Peresmian nama UIN sekaligus penggunaan sarana dan prasarana kampus yang telah dibangun kembali setelah dihantam tsunami 10 tahun lalu. Kegiatan itu ditandai dengan penandatangan prasasti, piagam serta penekanan tombol sirine oleh Nasaruddin bersama Rektor UIN Ar Raniry, Prof Farid Wajdi Ibrahim.

Acara dipusatkan di Auditorium Ali Hasjmy, Darussalam, Banda Aceh, Rabu (17/9/2014), ikut dihadiri para pimpinan daerah Aceh dan sejumlah rektor kampus Islam dari berbagai daerah di Indonesia.

Dalam amanatnya, Nasaruddin menyatakan, peningkatan status dari IAIN ke UIN akan memperluas dan memperdalam bidang keilmuan yang bisa dipelajari di kampus tersebut.
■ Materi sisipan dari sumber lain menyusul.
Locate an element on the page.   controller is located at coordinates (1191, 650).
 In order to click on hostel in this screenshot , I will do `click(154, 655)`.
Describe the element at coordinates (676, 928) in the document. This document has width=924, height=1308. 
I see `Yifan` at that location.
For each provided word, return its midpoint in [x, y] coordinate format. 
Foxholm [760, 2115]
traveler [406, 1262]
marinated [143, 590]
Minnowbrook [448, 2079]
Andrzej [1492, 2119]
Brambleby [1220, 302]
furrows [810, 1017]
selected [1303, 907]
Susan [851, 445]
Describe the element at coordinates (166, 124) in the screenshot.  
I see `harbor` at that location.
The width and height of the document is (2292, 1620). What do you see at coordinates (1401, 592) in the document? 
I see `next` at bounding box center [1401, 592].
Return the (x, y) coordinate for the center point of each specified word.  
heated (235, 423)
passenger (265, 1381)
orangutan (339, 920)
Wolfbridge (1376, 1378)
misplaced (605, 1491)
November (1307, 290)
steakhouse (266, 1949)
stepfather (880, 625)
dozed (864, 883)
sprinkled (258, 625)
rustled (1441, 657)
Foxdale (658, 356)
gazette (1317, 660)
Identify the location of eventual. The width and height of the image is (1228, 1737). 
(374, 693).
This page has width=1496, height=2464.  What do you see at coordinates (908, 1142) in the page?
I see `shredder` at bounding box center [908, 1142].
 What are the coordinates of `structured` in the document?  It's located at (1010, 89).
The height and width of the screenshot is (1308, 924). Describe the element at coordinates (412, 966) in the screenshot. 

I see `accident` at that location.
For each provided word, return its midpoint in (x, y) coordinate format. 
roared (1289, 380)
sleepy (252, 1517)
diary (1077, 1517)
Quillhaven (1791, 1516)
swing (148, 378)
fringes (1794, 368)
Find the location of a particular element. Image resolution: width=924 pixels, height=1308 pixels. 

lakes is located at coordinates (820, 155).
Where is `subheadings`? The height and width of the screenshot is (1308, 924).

Bukan hanya bidang Islam, hubungan sosial dan moral saja tapi juga mencakup teknologi dan sains.

"Islam merupakan agama yang universal dan luas. Kalau kita ingin menampilkan universalnya Islam maka kita harus memunculkan universitas Islam,” kata Nasaruddin, Rabu (17/9/2014).

Dia berharap, UIN Ar Raniry mampu menghasilkan ilmuan-ilmuan Islam terkenal, seperti yang pernah muncul pada abad pertengahan di Timur Tengah. Sekaligus meluruskan beberapa teori-teori salah tentang Islam yang mulai beredar digenerasi sekarang. “Karena tidak semua teori-teori itu benar,” paparnya.

Sementara Rektor UIN Ar Raniry, Farid Wajdi menyatakan, peresmian status ini adalah sejarah baru bagi kampusnya. Mengingat IAIN Ar Raniry sudah berusia 50 tahun dan diresmikan pada 5 Oktober 1963 oleh Menteri Agama Saifuddin Zuhri yang merupakan ayah dari Menteri Agama saat ini Lukman Hakim Saifuddin.

IAIN Ar Raniry adalah IAIN ketiga di Indonesia setelah IAIN Sunan Kalidjaga Yogjakarta dan IAIN Syarif Hidayatullah Jakarta. Kampus tersebut rusak parah saat tsunami Aceh 26 Desember 2004, kemudian dibangun kembali dengan pinjaman lunak dari Islamic Devolepment Bank (IDB) dan bantuan Kementerian Agama yang mencapai setengah triliun.